Personal Injury Damages Caps by State — 2026
A damages cap is a statutory limit on the amount of compensation a plaintiff can receive for a particular category of damages, regardless of what a jury awards. Caps represent a legislative policy choice to limit liability — often in response to lobbying by insurance companies and healthcare providers — and have been among the most contested issues in personal injury law for decades.

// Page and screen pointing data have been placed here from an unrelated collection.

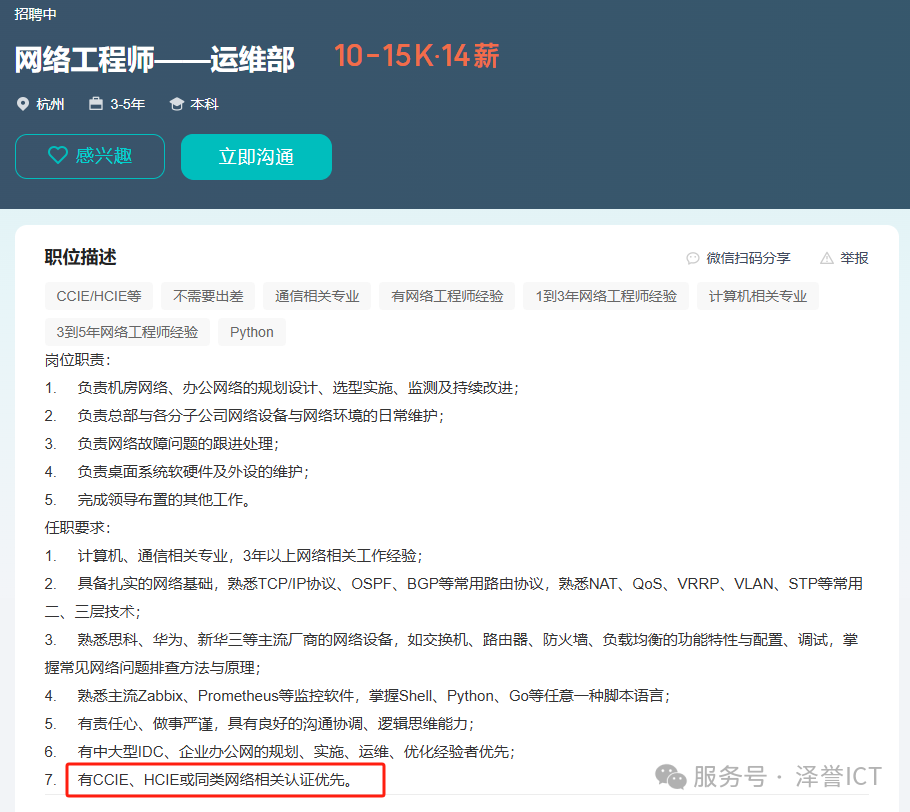Select the CCIE/HCIE等 tag
This screenshot has width=910, height=812.
pos(99,296)
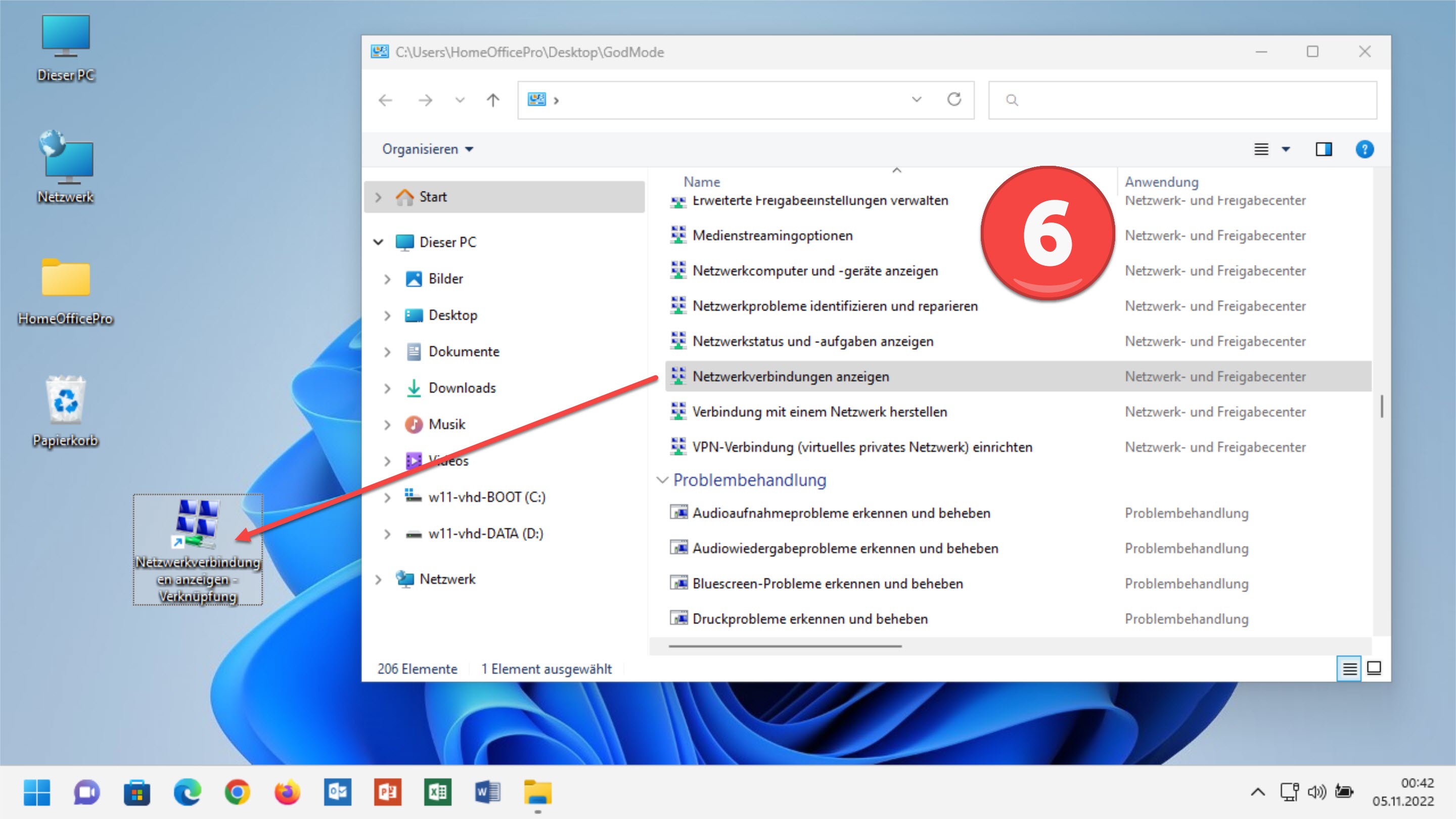
Task: Collapse the Dieser PC tree node
Action: [378, 242]
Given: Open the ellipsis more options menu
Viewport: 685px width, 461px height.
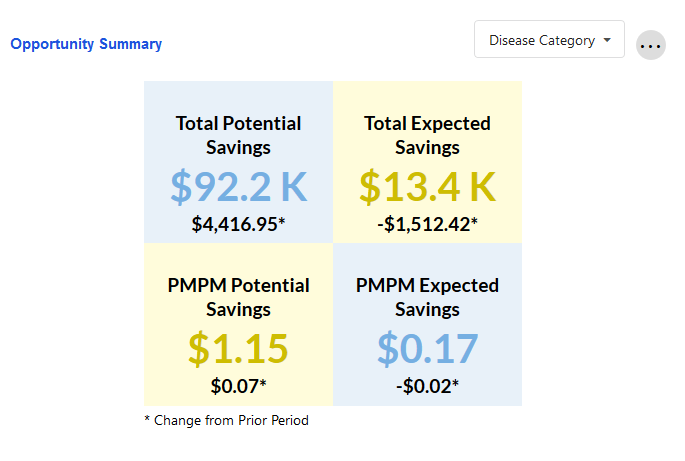Looking at the screenshot, I should (x=651, y=45).
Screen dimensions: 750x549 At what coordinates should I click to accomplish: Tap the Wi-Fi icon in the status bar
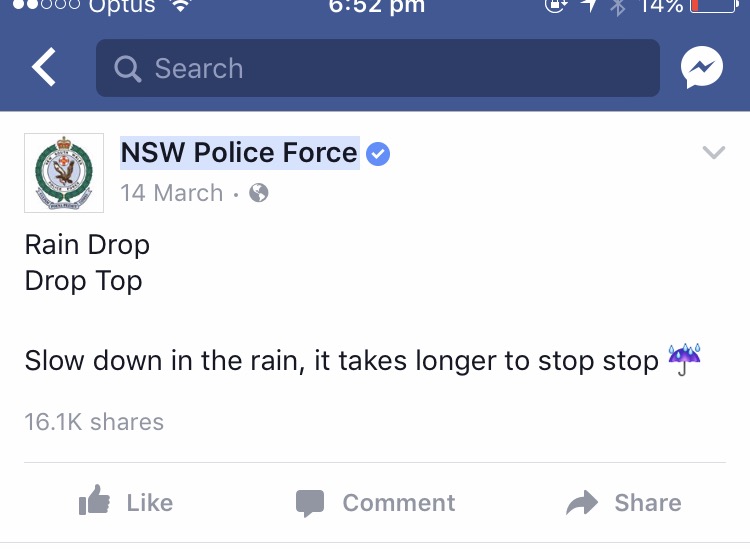click(x=181, y=4)
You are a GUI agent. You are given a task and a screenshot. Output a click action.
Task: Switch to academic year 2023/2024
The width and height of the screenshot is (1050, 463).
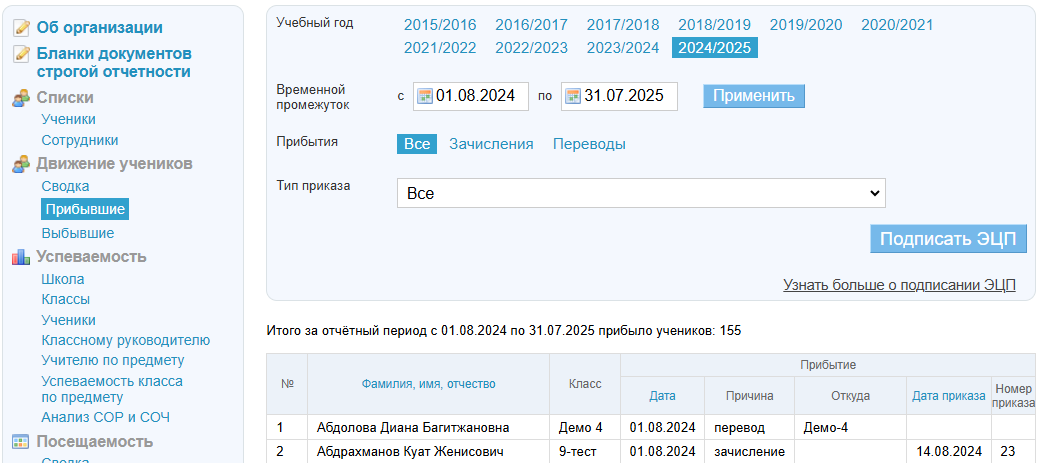622,48
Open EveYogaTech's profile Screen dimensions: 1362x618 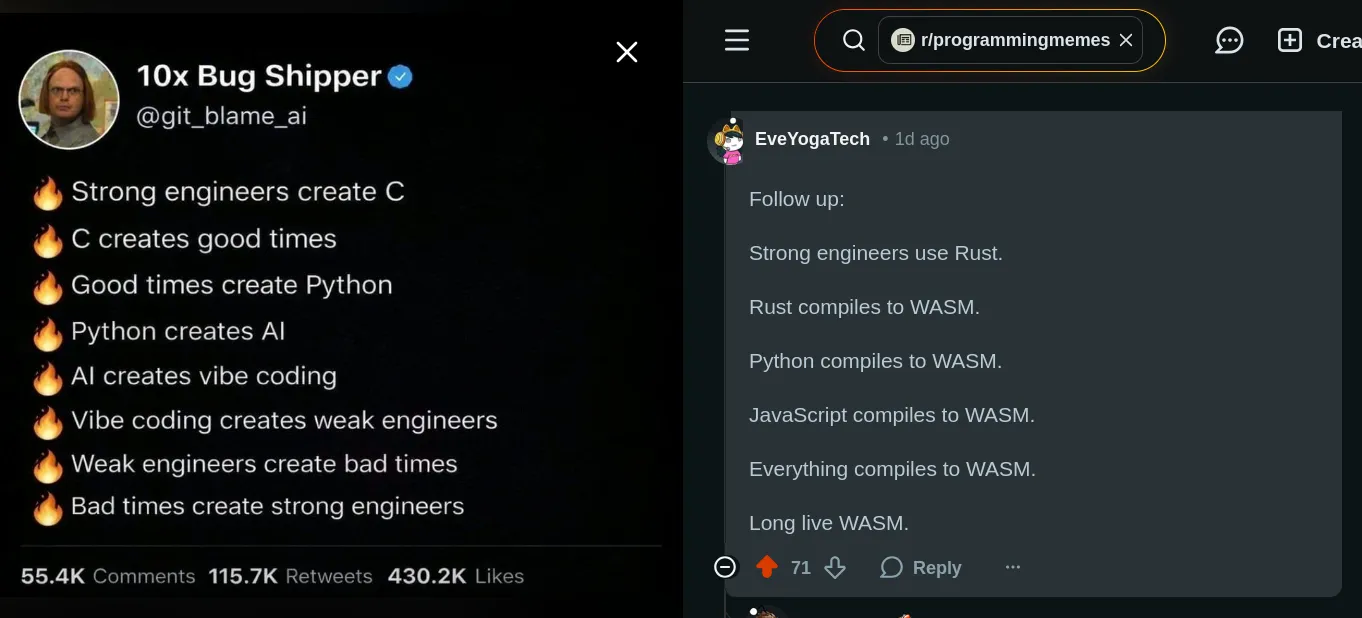coord(812,139)
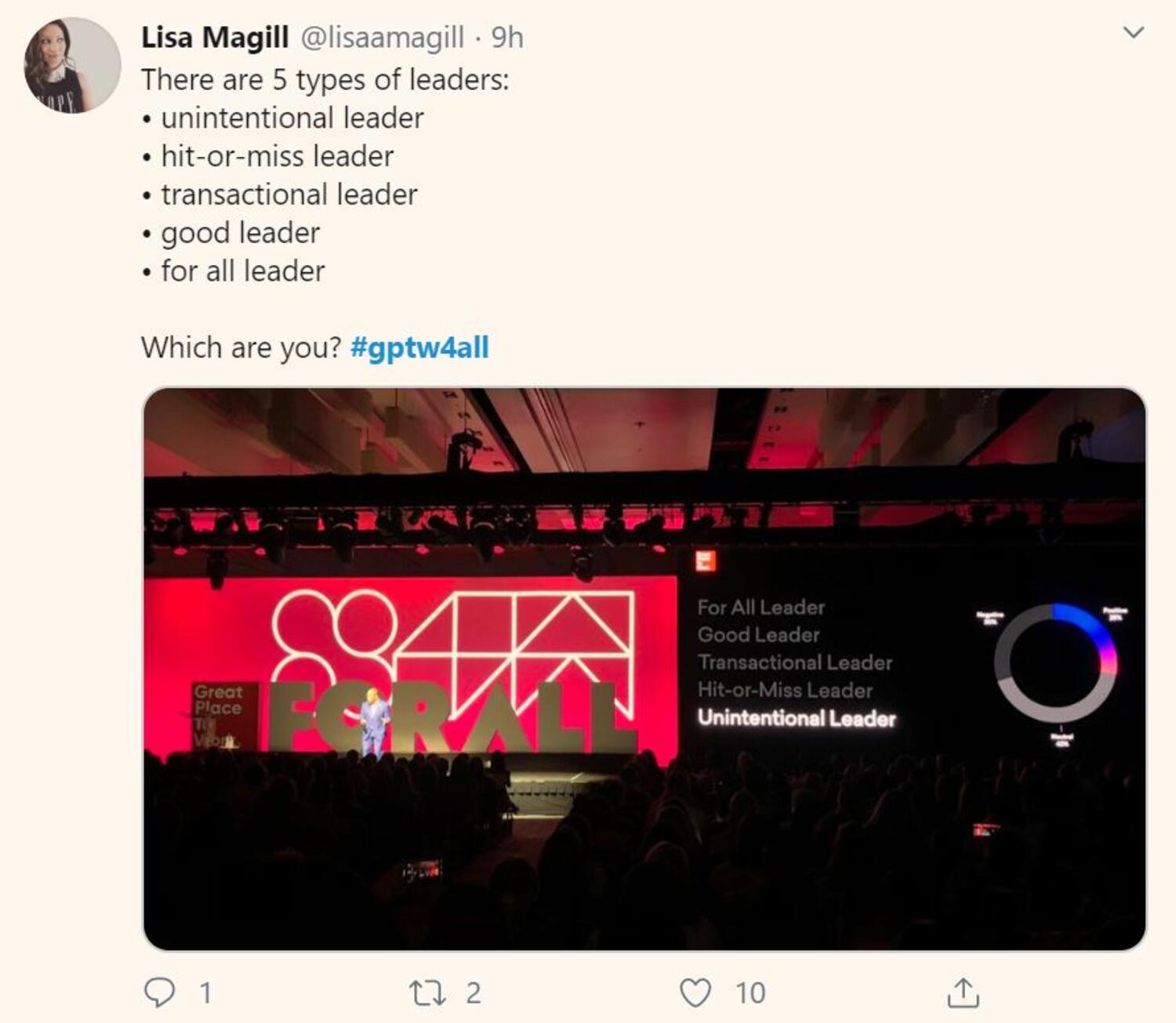This screenshot has height=1023, width=1176.
Task: Click the reply speech bubble icon
Action: point(159,992)
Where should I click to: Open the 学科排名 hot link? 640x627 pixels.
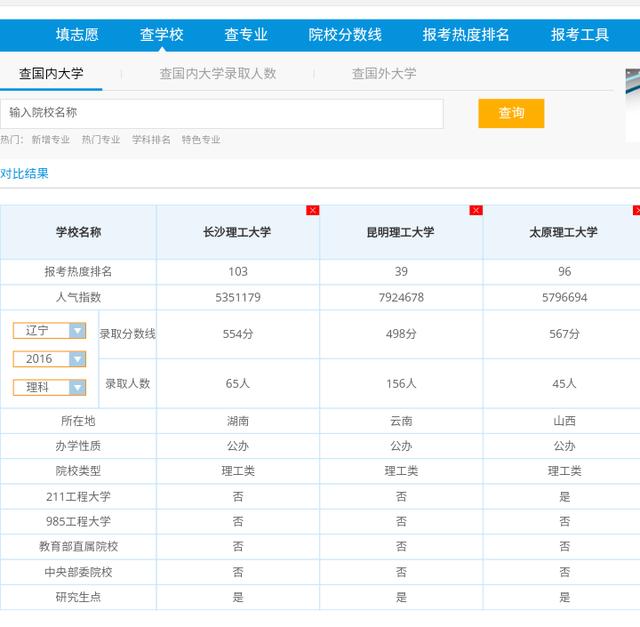151,140
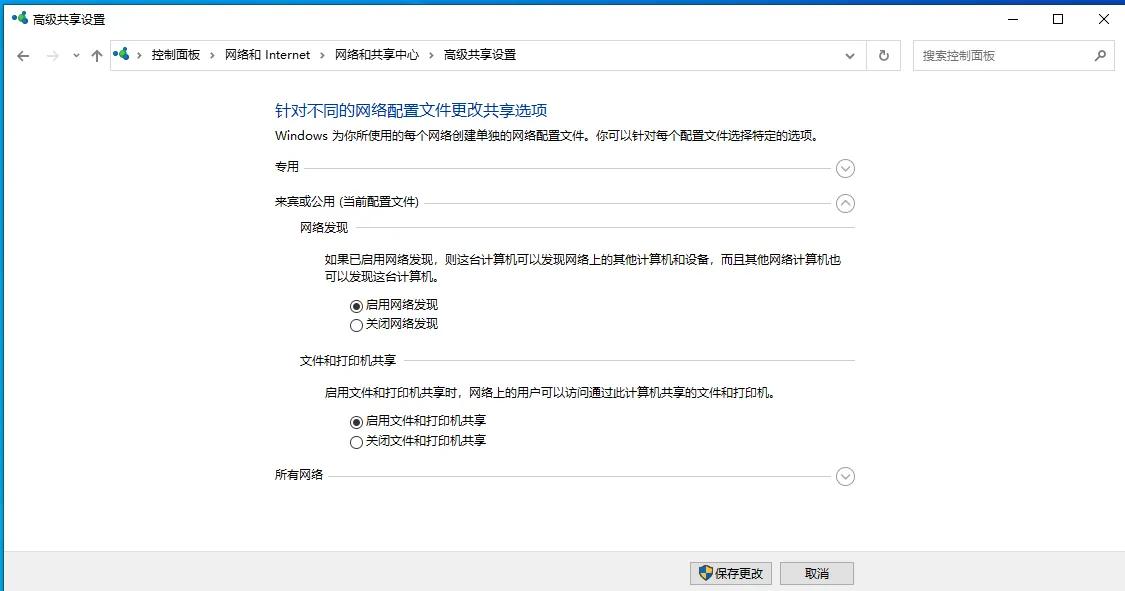The height and width of the screenshot is (591, 1125).
Task: Expand the 专用 profile section
Action: (x=845, y=168)
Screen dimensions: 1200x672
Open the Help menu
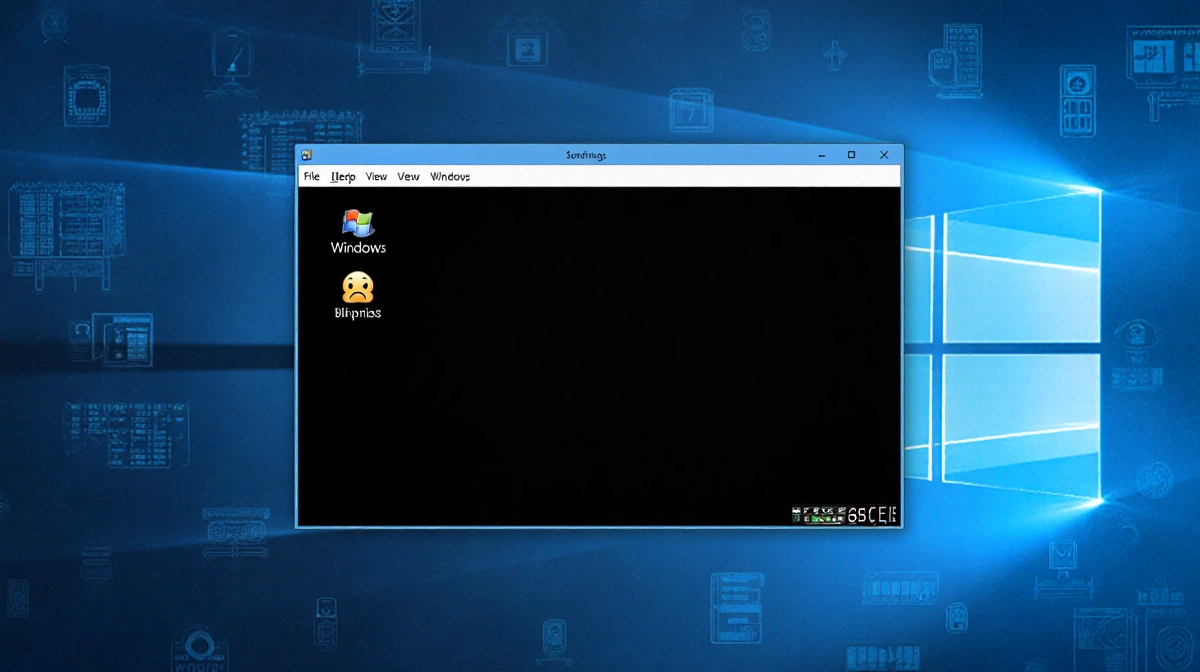343,177
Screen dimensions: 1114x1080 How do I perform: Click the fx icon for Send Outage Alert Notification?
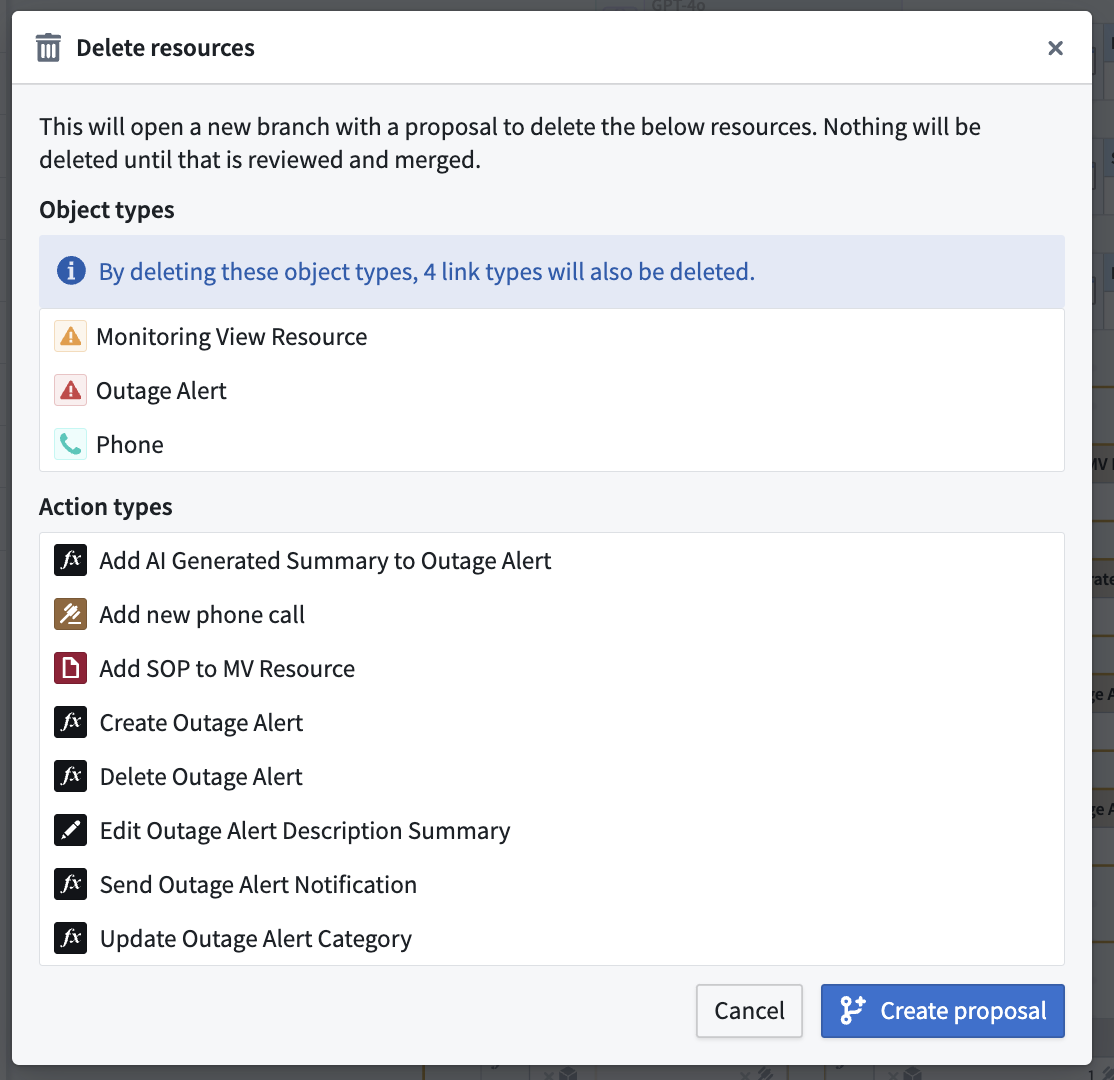[70, 884]
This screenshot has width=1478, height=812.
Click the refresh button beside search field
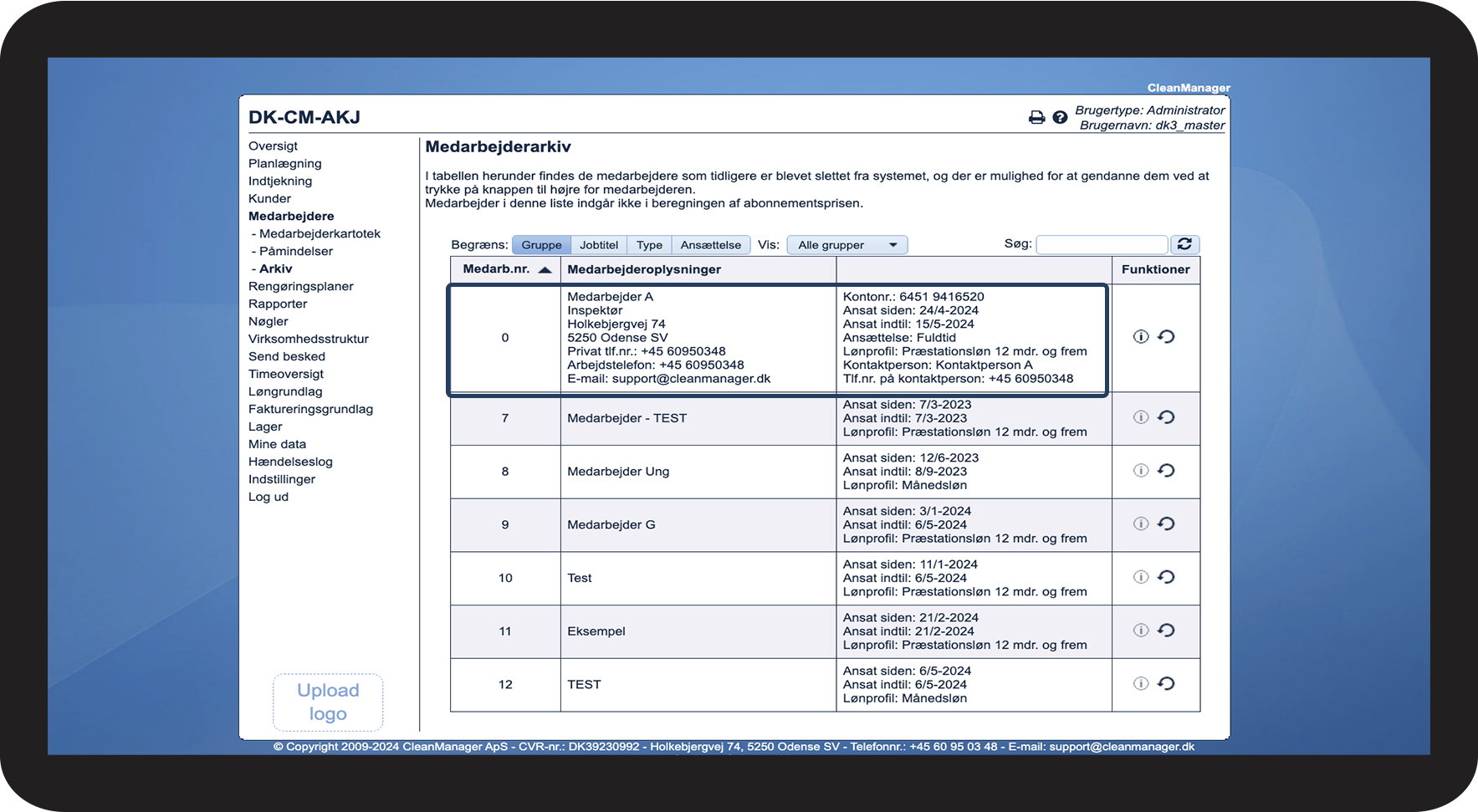coord(1184,244)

Caps exist in two primary domains: non-economic damages (capped in many states for medical malpractice specifically) and punitive damages (capped in a majority of states). Economic damages — medical bills, lost wages, future care costs — are almost never capped, because they represent documented, verifiable losses rather than discretionary jury awards. If a cap applies to your case, your net recovery may be significantly lower than our gross estimate shows — which is why we display both figures.
What Damages Can Be Capped?
Non-economic damages — pain and suffering, emotional distress, loss of consortium, loss of enjoyment of life — are the primary target of caps. Because these damages are inherently subjective and not tied to a bill or a pay stub, they are more susceptible to legislative limitation. Medical malpractice cases are the most common setting where non-economic caps apply; standard PI cases (car accidents, slip-and-falls) are far less commonly capped.
Economic damages are based on actual documented losses and are essentially never capped at the state level, with a narrow exception for a few states that impose total recovery caps on malpractice cases. Punitive damages, which are awarded to punish and deter egregious conduct, are capped in the majority of states — either as a ratio of compensatory damages (3x, 5x) or as a fixed dollar amount.
Medical Malpractice — States With Non-Economic Caps
| State | Non-Economic Cap | Notes |
|---|---|---|
| Idaho | $250k | |
| Montana | $250k | |
| Texas | $250k | $250k per defendant; max $750k per case |
| West Virginia | $250k | |
| Colorado | $300k | |
| Kansas | $325k | |
| California | $350k | MICRA cap phasing up through 2033 |
| Missouri | $400k | |
| Oklahoma | $400k | |
| Michigan | $500k | $500k cap; higher for catastrophic injuries |
| Mississippi | $500k | |
| North Carolina | $500k | |
| North Dakota | $500k | |
| Ohio | $500k | |
| Oregon | $500k | |
| South Dakota | $500k | |
| Tennessee | $750k | Also caps general PI non-economic at $750k |
| Wisconsin | $750k | |
| Maryland | $920k | Indexed annually for inflation |
States With No Medical Malpractice Cap
The following states impose no statutory cap on non-economic damages in medical malpractice cases. In these states, the jury has full discretion to award whatever non-economic damages the evidence supports, subject to the court's remittitur power to reduce an excessive award.
Wrongful Death Cap Exceptions
Some states apply different cap rules to wrongful death claims. In Maryland, wrongful death damages are subject to a separate non-economic cap that operates alongside the injury cap. In New Mexico, wrongful death damages are handled under a different statutory framework from the standard PI cap structure. Virginia imposes a total recovery cap on medical malpractice cases that applies to wrongful death arising from malpractice. When a death results from alleged negligence, confirming how your state handles the intersection of wrongful death law and damages caps is a critical early step.
Punitive Damages Caps
Punitive damages are awarded by juries to punish defendants for egregious, intentional, or reckless conduct and to deter future similar behavior. They are separate from compensatory damages and are not available in most personal injury cases — they require a showing of conduct well beyond ordinary negligence.
States with ratio-based caps limit punitive damages to a multiple of the compensatory award — most commonly 3x or 5x. States with dollar caps set a fixed ceiling regardless of the compensatory amount. A handful of states effectively prohibit punitives in PI cases by requiring a showing of intentional conduct that almost never applies in negligence claims.
How Caps Affect Your Estimate
When a damages cap applies to your case, our calculator shows both the uncapped gross figure and the capped figure so you understand the ceiling on your non-economic recovery. The practical implication is significant: in a state with a $250,000 non-economic cap, a jury award of $1 million in pain and suffering becomes $250,000 by operation of law. Planning your case with the cap in mind — rather than discovering it after a trial — is essential.